== Supplied passage

It wasn’t just the shift to having a second Referundum that did for Labour but the decision to support a GE before Brexit which had been already predicted to be a disaster waiting to happen. It seems it was the LD decision to opt for the GE that found Labour going with it? A vote this Spring, once Brexit is done might have turned up a different result – as was again predicted. (As somebody well into their 70’s I trust my comment won’t be censored on the grounds of cognitive degeneration?). Corbyn was by far the most exciting Labour Leader of my life time. What he had to say won’t just disappear – on the contrary.

George Mc
George Mc
Jan 15, 2020 4:26 PM
Reply to  Paul

“Corbyn was by far the most exciting Labour Leader of my life time.”

He may have been the ONLY Labour leader of your lifetime!

Paul
Paul
Jan 15, 2020 5:25 PM
Reply to  George Mc

??

Frank Speaker
Frank Speaker
Jan 15, 2020 7:10 PM
Reply to  Paul

…as opposed to Red Tories like Blair etc

Paul
Paul
Jan 15, 2020 8:37 PM
Reply to  Frank Speaker

It’s not quite so easy as dismissing every Labour leader. Sure nobody is perfect but Lansbury trued, decades before his time; Bevan fought hard and honestly; Harold Wilson was subject to a degree of vilification that Corbyn would recognise. He was ‘of course’ a Soviet Agent and many people believed it. The surveillance and burglaries by MI5 when he was PM in 1974-6 drove the guy half crazy. He refused to kowtow to President Johnson and join the Vietnam War despite intense pressure: will PM Johnstone be as strong? So Wilson was a quirky egghead and was as much a target of the ‘Left’ and the fake opposition from media like Private Eye who right from the start called him Wislon for ‘whistle on while the left protests’. Very much in the Corbyn mode the media made endless fun of his supposed liking for Brown Sauce (a class ‘slur’ his… Read more »

George Mc
George Mc
Jan 15, 2020 11:01 PM
Reply to  Paul

I thought we were discussing Labour leaders of YOUR lifetime. Lansbury? Bevan? Harold Wilson? How old are you?

Paul
Paul
Jan 15, 2020 11:47 PM
Reply to  George Mc

I was born just after WW2. First canvassed in the 1959 Election so recall ‘SuperMac’ a slick PR job if ever there was one, turning an Aristocratic into a modern dynamo! I was first able to vote in 1970 as you had to be 21. From a high point of tension in 1968 things generated into the incompetence of Heath and the outbreak of Civil War in Northern Ireland that lasted 30 years! In every election I voted Labour except 2019 as it happens because of a strong dislike of the Labour candidate who had only escaped de-selection by the calling of the election. He was going to win whatever happened, he is one of the arrogant sort sitting on a guaranteed majority. (He won). To change Britain requires a pretty radical sort out, nonsense like that would have to go.

====
== Extracted records

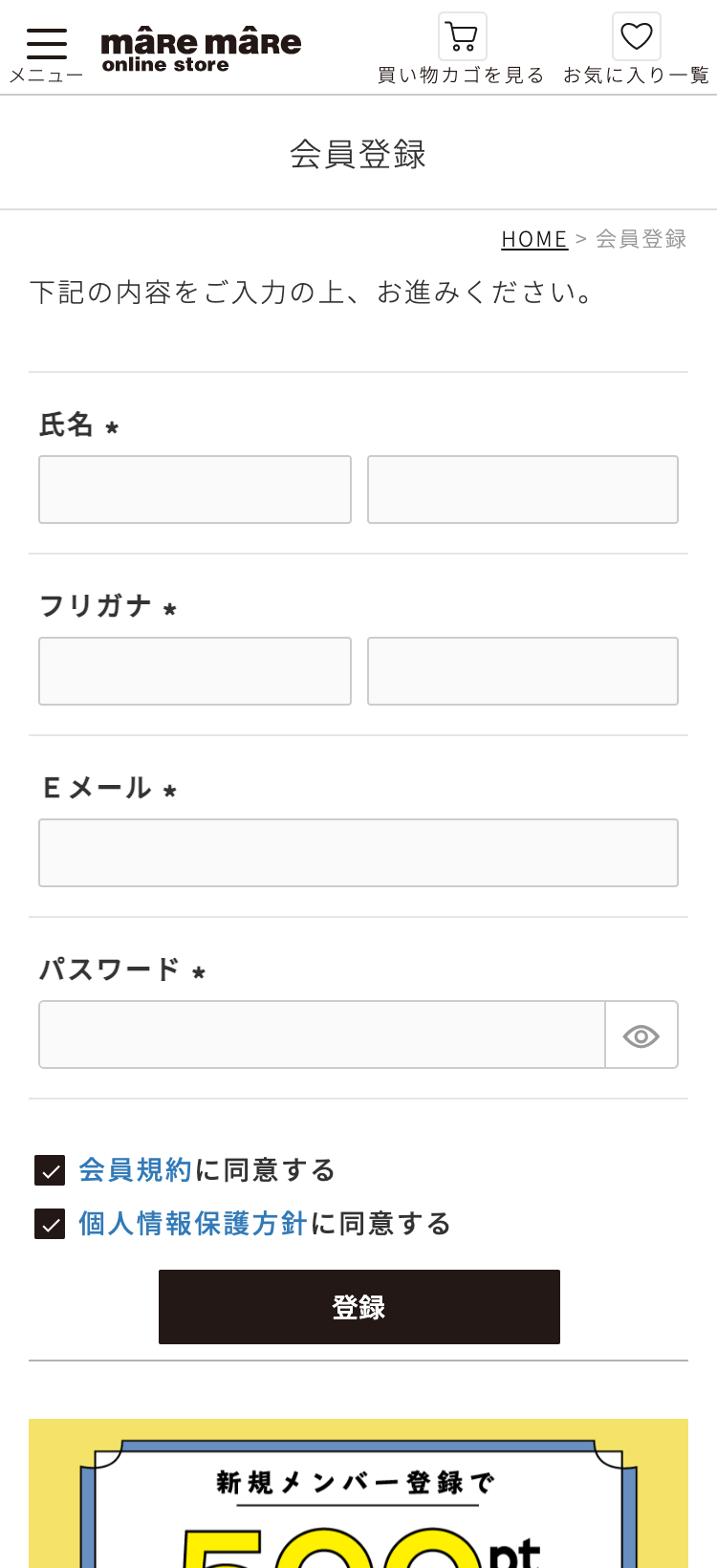Click the first 氏名 name field
Viewport: 717px width, 1568px height.
(195, 490)
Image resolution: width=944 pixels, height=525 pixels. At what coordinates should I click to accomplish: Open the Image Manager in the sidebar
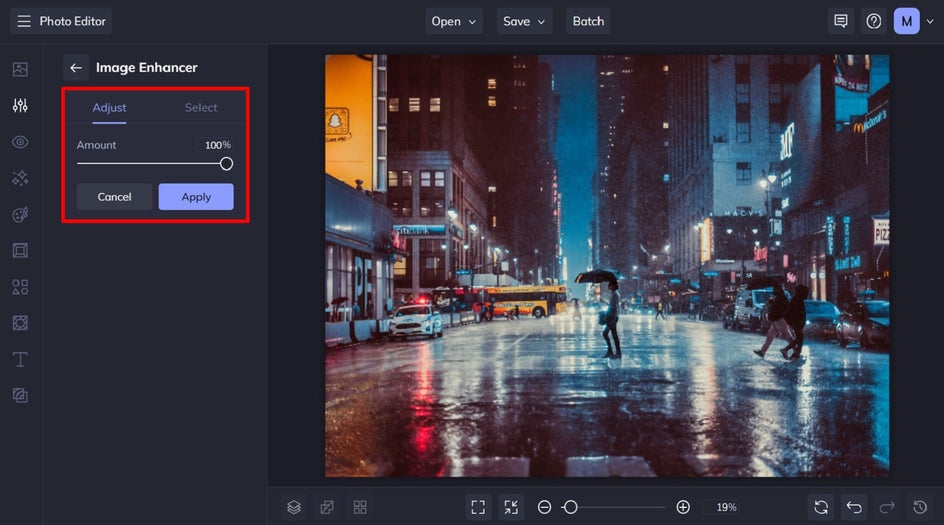(20, 70)
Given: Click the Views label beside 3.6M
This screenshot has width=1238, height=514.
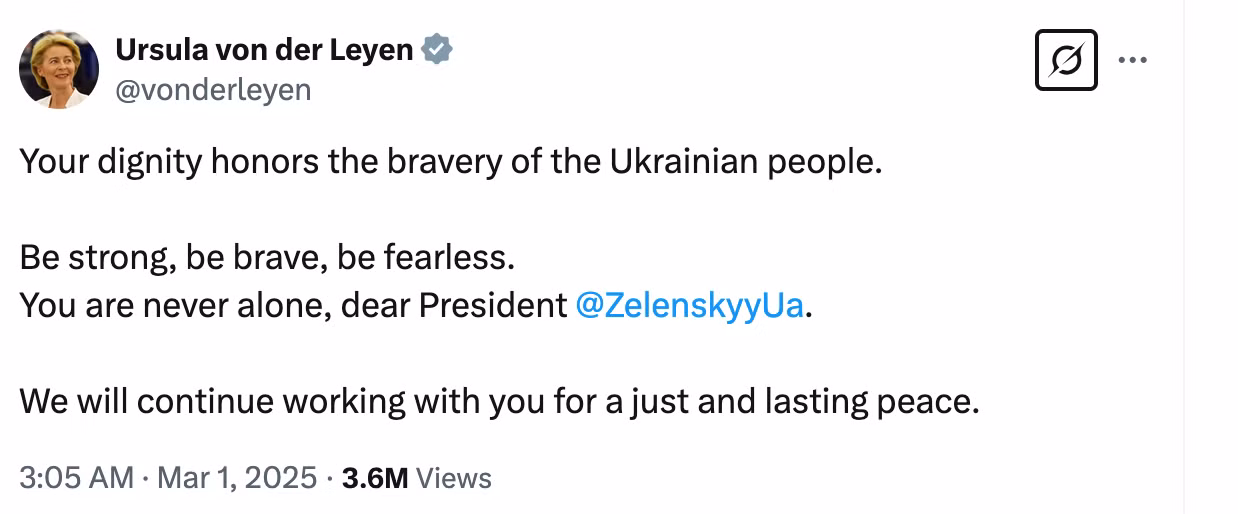Looking at the screenshot, I should click(454, 479).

====

### Directions
a - In the comment thread on Labour leaders, in what year was Paul first able to vote?
b - Resume the comment thread on Labour leaders from its last sentence.
The records aren't needed for any of this.

### Final answers
a - 1970, because the voting age was then 21.

b -
Paul
Paul
Jan 16, 2020 12:01 AM
Reply to  George Mc

Sorry, I wasn’t saying I remembered the 1924 election. But my Granny did!! A favourite story of hers was that when the a First Labour Government met at Downing Street in 1923 the servants removed all the easily portable silver ware for safe keeping. As an avid Mail reader she thought that very sensible.

Mike Ellwood
Mike Ellwood
Jan 15, 2020 11:22 PM
Reply to  Paul

I agree, and possibly Wilson was the last socialist Prime Minister we had, and perhaps will ever have. Some might query whether he was truly a socialist or not, but, granted that he had to make pragmatic adjustments, I think he tried to remain true to his ideals. I suspect he never quite got over losing to Ted Heath in 1970. The polls were predicting a Labour win, but were wrong in that case. By the time he got back into power in 1974, with a minority government, he had the inflation stoked up by “The Barber Boom” to deal with, as well as many other problems. As history recounts, he only remained in government for another two years, before resigning, for probably a variety of reasons. Apart from the campaign against him by the spooks (cf. “The Pencourt File”), he apparently told friends that he was “bored” with being… Read more »

George Mc
George Mc
Jan 15, 2020 7:14 PM
Reply to  Paul

Thatcher (in)famously said that her greatest achievement was Tony Blair i.e. her greatest achievement was ensuring that the Labour Party became the Tory Party. Thus there have been effectively no actual Labour leaders since Blair – until we get to Corbyn. Corbyn was the first non-Tory Labour leader in four decades. Thus I am saying that, if you were born after 1979, you have never seen a Labour leader until we get to Corbyn. Take a good look. You’ll never see another one.

Gall
Gall
Jan 15, 2020 10:04 AM

Twitter does the same thing. You know the quote free speech wing of the free speech party unquote. Big G used to be a relatively decent rag at one time like WaPo until they stopped doing journalism and became the courtesan scribes of the Deep State. Now all they do is post “press releases” for the quote Intelligence unquote Community. The Guardian more so since it actually ruined the nice little fairy tale and bedtime story that the 9/11 Commission was going to write and also release in graphic novel AKA Comic Book format by pointing out that many of the hijackers that supposedly “died” weren’t dead yet. It was like that Mounty Python skit in reverse. Then they compounded the “Felony” by publishing many of Ed Snowden’s revelations about PRISM. True it was a limited hangout but it did reveal the fact that the Friendly Five Eyes was running… Read more »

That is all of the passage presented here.